## PROVIDED DATA
-------------------------

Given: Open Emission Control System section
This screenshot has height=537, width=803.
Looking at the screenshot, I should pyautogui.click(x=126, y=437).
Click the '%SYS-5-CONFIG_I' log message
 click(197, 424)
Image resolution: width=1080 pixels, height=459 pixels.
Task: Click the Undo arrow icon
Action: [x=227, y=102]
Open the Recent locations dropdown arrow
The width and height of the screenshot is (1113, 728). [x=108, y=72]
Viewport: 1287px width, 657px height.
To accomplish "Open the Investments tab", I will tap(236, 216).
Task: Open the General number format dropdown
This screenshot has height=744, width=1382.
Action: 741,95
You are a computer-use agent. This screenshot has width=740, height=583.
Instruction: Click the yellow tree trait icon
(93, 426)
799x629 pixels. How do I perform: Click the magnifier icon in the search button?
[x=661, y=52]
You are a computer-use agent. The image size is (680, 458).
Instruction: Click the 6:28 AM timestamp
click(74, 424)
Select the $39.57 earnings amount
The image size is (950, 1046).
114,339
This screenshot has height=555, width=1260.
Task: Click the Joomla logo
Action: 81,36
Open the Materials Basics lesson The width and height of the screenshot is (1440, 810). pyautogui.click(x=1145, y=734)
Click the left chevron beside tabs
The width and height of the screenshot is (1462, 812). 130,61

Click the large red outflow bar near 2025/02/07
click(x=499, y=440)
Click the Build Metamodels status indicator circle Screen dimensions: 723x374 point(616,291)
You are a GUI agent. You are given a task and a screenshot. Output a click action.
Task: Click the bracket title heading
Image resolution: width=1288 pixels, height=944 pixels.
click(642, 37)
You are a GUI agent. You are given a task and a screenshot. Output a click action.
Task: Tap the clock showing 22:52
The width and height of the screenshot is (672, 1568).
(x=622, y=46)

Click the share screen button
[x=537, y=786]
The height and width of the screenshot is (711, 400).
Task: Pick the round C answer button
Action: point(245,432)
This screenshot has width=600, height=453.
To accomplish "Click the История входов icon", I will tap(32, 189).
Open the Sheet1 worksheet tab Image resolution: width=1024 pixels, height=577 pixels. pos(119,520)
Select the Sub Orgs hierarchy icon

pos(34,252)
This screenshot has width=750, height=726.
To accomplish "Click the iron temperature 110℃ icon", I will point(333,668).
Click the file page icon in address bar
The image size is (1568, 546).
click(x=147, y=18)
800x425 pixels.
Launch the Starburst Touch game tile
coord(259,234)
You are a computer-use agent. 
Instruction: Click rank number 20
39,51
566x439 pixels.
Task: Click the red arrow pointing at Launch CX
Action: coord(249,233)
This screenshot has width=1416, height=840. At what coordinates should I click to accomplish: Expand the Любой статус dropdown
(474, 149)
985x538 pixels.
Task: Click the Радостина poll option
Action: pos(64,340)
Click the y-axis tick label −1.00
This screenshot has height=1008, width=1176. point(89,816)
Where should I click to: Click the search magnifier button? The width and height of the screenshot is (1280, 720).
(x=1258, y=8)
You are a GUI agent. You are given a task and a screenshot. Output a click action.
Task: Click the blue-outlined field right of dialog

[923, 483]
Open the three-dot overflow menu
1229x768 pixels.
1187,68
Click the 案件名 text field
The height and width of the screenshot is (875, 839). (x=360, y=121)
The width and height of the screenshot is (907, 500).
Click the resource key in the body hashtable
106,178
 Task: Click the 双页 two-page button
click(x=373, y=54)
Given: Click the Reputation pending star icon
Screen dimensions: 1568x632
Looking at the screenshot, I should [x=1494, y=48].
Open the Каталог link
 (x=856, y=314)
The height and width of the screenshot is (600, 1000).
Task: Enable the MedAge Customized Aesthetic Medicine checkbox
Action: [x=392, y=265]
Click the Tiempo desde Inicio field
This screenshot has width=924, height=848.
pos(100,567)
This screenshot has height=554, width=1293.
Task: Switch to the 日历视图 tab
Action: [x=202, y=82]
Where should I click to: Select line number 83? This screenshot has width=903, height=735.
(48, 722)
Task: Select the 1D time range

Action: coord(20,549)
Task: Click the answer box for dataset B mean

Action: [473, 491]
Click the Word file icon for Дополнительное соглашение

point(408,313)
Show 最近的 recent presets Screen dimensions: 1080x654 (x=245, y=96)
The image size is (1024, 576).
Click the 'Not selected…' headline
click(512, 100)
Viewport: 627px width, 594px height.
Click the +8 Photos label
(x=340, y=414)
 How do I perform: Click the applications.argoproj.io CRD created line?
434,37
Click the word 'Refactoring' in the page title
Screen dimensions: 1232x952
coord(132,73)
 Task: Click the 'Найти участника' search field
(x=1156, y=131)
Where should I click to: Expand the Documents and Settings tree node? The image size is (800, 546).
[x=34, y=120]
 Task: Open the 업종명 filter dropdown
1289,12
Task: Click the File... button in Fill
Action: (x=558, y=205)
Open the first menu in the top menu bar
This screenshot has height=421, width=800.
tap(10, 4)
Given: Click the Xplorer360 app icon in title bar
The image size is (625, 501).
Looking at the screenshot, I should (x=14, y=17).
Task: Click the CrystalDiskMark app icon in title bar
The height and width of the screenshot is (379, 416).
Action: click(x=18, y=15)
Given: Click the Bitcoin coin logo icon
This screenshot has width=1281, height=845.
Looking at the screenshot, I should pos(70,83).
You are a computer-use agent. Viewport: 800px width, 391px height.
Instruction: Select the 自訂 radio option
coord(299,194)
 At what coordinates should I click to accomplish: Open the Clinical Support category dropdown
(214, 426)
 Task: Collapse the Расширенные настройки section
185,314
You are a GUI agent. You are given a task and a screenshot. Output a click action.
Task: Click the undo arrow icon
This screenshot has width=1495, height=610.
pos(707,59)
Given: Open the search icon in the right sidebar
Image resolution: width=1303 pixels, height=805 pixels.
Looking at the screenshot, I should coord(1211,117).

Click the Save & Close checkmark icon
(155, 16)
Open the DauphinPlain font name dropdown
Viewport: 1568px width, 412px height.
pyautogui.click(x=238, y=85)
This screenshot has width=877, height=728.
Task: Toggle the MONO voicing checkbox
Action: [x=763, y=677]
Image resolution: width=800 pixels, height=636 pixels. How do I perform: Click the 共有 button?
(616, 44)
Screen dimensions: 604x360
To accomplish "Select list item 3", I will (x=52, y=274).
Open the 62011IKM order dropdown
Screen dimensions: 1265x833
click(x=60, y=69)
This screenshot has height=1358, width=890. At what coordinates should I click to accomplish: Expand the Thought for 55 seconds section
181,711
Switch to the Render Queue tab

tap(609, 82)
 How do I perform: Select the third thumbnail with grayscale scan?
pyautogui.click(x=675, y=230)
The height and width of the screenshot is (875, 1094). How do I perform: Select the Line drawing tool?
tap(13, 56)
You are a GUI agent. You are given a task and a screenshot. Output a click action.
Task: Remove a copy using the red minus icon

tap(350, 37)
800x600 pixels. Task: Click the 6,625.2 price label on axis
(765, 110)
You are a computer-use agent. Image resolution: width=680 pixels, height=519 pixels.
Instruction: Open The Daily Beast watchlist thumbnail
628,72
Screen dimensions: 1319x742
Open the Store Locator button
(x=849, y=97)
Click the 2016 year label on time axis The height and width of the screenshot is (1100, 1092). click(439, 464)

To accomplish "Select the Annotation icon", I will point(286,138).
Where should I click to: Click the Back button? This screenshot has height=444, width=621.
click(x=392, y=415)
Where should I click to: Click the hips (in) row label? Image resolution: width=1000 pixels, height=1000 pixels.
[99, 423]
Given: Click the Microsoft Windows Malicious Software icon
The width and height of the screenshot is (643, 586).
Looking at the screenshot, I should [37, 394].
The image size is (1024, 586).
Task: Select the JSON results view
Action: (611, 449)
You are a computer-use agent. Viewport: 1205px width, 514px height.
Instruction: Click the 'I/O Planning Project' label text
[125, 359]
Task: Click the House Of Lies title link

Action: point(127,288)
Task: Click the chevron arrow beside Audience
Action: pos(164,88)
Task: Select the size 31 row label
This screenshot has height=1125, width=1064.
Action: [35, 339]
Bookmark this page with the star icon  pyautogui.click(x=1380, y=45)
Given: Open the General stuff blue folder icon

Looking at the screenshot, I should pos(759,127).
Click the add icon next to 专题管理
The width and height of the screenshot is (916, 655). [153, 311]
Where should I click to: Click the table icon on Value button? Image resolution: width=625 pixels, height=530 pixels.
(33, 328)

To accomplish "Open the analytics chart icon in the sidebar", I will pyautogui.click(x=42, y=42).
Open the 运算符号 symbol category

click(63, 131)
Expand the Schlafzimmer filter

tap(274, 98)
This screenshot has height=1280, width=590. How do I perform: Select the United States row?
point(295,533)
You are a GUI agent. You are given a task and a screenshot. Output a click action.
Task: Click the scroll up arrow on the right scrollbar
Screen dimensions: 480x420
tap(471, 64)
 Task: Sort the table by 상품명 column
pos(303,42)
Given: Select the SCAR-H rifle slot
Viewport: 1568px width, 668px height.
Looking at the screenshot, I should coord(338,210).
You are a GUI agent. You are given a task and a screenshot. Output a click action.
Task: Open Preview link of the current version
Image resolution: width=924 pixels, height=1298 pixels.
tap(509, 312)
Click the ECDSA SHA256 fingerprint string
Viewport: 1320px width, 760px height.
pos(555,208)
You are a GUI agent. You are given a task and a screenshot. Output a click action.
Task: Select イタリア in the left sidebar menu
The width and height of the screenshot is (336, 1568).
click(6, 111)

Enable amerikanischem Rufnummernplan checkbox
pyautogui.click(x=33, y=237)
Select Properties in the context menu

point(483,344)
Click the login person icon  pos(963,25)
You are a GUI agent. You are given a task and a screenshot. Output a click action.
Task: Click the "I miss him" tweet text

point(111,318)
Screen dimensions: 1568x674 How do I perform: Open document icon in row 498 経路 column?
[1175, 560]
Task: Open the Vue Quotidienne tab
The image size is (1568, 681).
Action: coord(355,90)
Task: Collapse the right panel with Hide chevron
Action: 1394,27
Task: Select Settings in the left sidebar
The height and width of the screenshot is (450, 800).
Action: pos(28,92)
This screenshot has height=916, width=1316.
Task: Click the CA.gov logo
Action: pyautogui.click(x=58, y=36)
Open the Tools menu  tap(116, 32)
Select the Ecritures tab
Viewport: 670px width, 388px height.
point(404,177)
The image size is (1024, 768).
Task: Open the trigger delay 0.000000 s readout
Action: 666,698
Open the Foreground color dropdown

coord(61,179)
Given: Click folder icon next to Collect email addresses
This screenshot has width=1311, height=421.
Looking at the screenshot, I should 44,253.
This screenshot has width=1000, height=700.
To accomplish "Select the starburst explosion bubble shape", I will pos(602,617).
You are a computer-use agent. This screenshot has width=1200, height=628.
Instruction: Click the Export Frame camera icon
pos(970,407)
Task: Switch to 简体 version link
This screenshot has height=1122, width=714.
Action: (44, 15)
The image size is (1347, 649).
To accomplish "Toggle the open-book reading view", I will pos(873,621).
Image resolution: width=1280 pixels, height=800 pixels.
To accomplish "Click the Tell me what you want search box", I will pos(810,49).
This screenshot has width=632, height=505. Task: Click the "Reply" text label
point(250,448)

-------------------------

## WHAT TO DO
For the word "will", please say how many lines in the entries hold it, with only the number as the reply.

## SOLUTION TO THE PROBLEM
9